Collection entries:
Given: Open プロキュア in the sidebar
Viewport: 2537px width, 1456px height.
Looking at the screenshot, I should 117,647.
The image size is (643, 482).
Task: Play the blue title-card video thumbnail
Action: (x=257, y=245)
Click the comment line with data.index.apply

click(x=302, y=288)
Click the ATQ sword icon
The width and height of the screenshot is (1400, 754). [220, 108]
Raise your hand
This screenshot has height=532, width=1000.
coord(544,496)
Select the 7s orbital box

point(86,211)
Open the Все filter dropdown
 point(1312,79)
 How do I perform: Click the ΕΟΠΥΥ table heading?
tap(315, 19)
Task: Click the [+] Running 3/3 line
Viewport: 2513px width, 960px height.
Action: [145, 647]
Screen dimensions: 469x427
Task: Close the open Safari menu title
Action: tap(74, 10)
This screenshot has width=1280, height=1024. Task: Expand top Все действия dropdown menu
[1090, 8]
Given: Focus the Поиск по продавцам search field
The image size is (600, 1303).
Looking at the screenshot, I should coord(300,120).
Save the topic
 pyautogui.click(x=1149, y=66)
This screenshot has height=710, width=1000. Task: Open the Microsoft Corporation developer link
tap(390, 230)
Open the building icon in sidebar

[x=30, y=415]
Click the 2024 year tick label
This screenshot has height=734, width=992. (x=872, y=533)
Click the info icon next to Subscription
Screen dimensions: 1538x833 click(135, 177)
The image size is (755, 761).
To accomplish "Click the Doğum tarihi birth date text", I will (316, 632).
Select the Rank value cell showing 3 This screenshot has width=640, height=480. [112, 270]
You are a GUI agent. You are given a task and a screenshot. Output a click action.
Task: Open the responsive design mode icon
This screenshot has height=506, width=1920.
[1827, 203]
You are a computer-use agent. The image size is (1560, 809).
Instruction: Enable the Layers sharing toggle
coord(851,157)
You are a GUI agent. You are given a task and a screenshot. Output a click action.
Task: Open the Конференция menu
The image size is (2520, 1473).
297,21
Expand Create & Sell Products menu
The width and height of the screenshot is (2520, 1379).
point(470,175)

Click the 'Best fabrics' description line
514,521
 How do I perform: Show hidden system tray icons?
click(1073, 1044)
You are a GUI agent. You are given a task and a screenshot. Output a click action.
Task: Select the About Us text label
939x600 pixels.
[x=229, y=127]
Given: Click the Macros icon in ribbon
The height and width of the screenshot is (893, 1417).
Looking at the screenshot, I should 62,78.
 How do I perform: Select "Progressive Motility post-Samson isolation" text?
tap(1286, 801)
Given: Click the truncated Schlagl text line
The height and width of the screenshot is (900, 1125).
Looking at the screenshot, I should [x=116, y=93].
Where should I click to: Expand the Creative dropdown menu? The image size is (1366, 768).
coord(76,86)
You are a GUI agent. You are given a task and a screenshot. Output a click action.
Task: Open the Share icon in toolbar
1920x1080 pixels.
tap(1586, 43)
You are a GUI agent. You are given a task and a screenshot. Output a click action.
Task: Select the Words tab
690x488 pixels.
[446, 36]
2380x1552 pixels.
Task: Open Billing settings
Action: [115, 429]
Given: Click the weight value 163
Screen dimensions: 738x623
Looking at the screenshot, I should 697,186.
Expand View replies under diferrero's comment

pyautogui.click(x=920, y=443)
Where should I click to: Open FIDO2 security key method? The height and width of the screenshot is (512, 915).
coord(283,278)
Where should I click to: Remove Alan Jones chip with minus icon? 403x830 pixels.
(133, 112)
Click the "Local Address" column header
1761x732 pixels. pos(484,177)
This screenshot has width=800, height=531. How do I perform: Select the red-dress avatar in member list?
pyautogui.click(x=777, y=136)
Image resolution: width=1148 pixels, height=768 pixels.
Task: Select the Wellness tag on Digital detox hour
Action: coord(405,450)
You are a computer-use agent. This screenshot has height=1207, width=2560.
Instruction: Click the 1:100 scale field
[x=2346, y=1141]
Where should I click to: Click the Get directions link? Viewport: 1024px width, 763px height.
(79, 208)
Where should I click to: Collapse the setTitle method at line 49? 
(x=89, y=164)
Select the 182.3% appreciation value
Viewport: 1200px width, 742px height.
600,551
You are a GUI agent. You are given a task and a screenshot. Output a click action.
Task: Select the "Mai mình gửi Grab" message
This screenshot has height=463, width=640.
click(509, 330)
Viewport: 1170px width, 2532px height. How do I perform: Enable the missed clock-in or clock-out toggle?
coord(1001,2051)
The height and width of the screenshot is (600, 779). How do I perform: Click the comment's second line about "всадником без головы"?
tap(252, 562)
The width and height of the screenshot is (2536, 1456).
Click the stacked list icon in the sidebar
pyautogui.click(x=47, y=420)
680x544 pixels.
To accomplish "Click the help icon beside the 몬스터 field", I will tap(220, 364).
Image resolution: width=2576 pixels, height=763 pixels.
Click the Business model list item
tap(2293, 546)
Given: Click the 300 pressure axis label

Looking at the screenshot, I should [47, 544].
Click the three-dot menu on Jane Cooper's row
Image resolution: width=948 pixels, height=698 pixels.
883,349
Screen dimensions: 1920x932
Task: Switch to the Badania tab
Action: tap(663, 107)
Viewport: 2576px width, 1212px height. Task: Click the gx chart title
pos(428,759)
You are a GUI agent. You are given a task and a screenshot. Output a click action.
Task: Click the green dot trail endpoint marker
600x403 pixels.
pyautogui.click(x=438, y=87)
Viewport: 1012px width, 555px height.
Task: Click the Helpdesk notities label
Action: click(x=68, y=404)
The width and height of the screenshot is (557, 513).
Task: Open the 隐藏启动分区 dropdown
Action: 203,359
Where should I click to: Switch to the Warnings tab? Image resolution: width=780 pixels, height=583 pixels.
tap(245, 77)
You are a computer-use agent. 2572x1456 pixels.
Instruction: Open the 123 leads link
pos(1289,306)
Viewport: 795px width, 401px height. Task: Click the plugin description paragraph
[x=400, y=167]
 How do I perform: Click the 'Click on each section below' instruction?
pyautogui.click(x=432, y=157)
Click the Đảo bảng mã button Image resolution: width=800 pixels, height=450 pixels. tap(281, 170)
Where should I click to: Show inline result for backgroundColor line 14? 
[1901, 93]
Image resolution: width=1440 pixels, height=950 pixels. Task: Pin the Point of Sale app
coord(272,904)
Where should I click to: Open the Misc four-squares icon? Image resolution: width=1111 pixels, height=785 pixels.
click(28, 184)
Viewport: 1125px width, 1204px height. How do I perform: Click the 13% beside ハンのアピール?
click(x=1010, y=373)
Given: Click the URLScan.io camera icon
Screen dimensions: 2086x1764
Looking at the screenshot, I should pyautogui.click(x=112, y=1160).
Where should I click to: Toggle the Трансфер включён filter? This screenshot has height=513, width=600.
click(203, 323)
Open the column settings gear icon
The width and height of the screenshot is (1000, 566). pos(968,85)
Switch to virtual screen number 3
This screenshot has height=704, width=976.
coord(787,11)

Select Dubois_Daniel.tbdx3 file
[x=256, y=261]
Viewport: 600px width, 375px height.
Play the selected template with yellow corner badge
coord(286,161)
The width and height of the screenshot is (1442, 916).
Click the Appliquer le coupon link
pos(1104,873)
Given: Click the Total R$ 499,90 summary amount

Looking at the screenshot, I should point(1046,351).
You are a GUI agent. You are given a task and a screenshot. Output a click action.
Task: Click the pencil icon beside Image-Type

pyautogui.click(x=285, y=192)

DIRECTION
Copy the lines of the records word for word, starting at the first line and ending at the line that contains "click(x=302, y=288)", with both ends included.

CORRECT ANSWER
Given: Open プロキュア in the sidebar
Viewport: 2537px width, 1456px height.
Looking at the screenshot, I should 117,647.
The image size is (643, 482).
Task: Play the blue title-card video thumbnail
Action: (x=257, y=245)
Click the comment line with data.index.apply

click(x=302, y=288)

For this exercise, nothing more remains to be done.